WHAT IS EXPECTED => In the entries that follow, find the line containing "Bass (196, 2258)", then output exactly every line from the first through that one.

(Stored data entries)
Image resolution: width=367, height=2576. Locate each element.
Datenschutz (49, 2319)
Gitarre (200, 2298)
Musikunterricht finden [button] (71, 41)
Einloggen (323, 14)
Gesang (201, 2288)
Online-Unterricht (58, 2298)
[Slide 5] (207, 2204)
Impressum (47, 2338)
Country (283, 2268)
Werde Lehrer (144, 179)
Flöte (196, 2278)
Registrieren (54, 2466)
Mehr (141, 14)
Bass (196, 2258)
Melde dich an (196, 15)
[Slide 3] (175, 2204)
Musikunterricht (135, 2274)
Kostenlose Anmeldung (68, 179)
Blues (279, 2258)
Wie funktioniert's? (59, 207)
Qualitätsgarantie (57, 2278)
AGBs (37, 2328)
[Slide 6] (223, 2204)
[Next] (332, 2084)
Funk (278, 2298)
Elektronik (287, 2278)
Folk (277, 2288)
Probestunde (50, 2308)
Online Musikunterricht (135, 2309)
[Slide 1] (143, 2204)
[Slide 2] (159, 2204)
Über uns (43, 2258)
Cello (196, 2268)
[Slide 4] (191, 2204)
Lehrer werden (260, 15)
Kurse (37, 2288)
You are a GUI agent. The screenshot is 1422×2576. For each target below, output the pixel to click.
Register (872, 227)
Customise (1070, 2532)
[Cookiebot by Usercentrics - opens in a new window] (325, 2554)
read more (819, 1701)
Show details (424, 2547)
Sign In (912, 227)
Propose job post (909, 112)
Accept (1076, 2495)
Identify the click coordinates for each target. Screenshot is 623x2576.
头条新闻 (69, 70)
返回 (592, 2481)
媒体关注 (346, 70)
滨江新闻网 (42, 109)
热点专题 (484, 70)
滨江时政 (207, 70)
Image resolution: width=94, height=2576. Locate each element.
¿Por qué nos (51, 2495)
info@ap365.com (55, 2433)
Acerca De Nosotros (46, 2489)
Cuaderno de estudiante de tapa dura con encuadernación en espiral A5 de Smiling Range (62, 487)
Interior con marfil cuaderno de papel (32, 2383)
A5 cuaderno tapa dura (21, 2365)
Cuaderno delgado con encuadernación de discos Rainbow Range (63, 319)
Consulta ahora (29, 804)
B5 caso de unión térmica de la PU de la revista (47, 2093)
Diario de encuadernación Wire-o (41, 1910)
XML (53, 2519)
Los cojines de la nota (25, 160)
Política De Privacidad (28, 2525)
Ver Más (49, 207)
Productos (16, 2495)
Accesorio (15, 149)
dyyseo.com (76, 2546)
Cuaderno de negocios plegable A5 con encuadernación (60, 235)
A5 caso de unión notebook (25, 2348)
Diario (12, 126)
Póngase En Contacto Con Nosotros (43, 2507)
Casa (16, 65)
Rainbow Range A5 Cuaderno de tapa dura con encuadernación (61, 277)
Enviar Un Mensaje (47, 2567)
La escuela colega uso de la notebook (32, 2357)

WRITTEN RESPONSE =>
Image resolution: width=367, height=2576. Locate each element.
Datenschutz (49, 2319)
Gitarre (200, 2298)
Musikunterricht finden [button] (71, 41)
Einloggen (323, 14)
Gesang (201, 2288)
Online-Unterricht (58, 2298)
[Slide 5] (207, 2204)
Impressum (47, 2338)
Country (283, 2268)
Werde Lehrer (144, 179)
Flöte (196, 2278)
Registrieren (54, 2466)
Mehr (141, 14)
Bass (196, 2258)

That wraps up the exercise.